In einem wechselwirkenden Doppelsternsystem beeinflussen sich die beiden Sterne gegenseitig, z. B. durch Austausch
von Materie. Damit es aber überhaupt zu einem solchen Massentransfer kommen kann, muß zumindest ein Stern
seine sogenannte Roche-Grenze ausfüllen oder überschreiten.
Roche-Grenze
Umkreisen sich zwei Sterne in einem Doppelsternsystem, so gibt es um jeden Stern einen Bereich oder ein Volumen,
wo die Schwerkraft dieses einen Sterns wirkt. Wegen der Gezeitenkräfte der Sterne sind diese Bereiche
tropfenförmig, wobei deren Ausrichtung immer zum jeweiligen Partnerstern zeigt. Die beiden
tropfenförmigen Bereiche berühren sich also an der Spitze. Bringt man Materie in einen dieser
Bereiche, so fällt sie auf den jeweiligen Stern zurück.
Roche-Volumen
Innerhalb dieses Volumens wirkt nur die Schwerkraft eines Sterns (Pfeile)
© Mario Lehwald
Diese tropfenförmigen Bereiche werden als Roche-Volumen und deren Grenzen als
Roche-Grenze bezeichnet. Da sich beide Sterne umkreisen, wirkt zusätzlich zur
Schwerkraft noch die Fliehkraft. Die Fliehkraft wird umso größer, je weiter man sich von einem Stern
nach außen, also von der Verbindungslinie zwischen den beiden Sternen, wegbewegt. Schließlich
gibt es einen Punkt, wo die Fliehkraft größer wird als die Schwerkraft.

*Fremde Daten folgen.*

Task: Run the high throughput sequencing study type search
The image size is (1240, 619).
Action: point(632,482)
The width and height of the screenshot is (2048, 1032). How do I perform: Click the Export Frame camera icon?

Die Größe des Roche-Volumens hängt von den Massen der beiden Sterne und deren Abstand ab. Bei
einem Doppelsternsystem gibt es drei grundlegende Möglichkeiten:
1. Beide Sterne sind deutlich kleiner als ihr Roche-Volumen. Kein Stern
beeinflußt materiemäßig den anderen. Man bezeichnet so ein Doppelsternsystem als
getrenntes System.
Getrenntes System
Jeder Stern liegt innerhalb seines Roche-Volumens
© Mario Lehwald
2. Ein Stern ist kleiner als sein Roche-Volumen, sein größerer Partner jedoch
überschreitet sein Roche-Volumen, da er sich z. B. zu einem Roten Riesen entwickelt oder beide
Sterne extrem nahe umeinander kreisen. Damit kann Materie von dem größerer Partnerstern auf den
Begleiter fließen. Man bezeichnet so ein Doppelsternsystem als halbgetrenntes
System.
Halbgetrenntes System
Ein Stern überschreitet sein Roche-Volumen (z. B. als Roter Riese),
wobei von ihm Materie auf den Partnerstern fließt
© Mario Lehwald
3. Beide Sterne sind so größer wie ihr Roche-Volumen. Man bezeichnet so
ein Doppelsternsystem als Kontaktsystem. In diesem Fall sind die beiden Sterne
stark verformt.
Kontaktsystem
Beide Sterne sind so groß wie ihr Roche-Volumen
und stark verformt
© Mario Lehwald
4. Beide Sterne überschreiten ihr Roche-Volumen und sind von einer
gemeinsamen Hülle umgeben. Man bezeichnet so ein Doppelsternsystem als
Überkontaktsystem.
Überkontaktsystem
Beide Sterne überschreiten ihr Roche-Volumen
und sind von einer gemeinsamen Hülle umgeben
© Mario Lehwald
Die Fälle 2, 3 und 4 bezeichnet man auch als wechselwirkendes Doppelsternsystem.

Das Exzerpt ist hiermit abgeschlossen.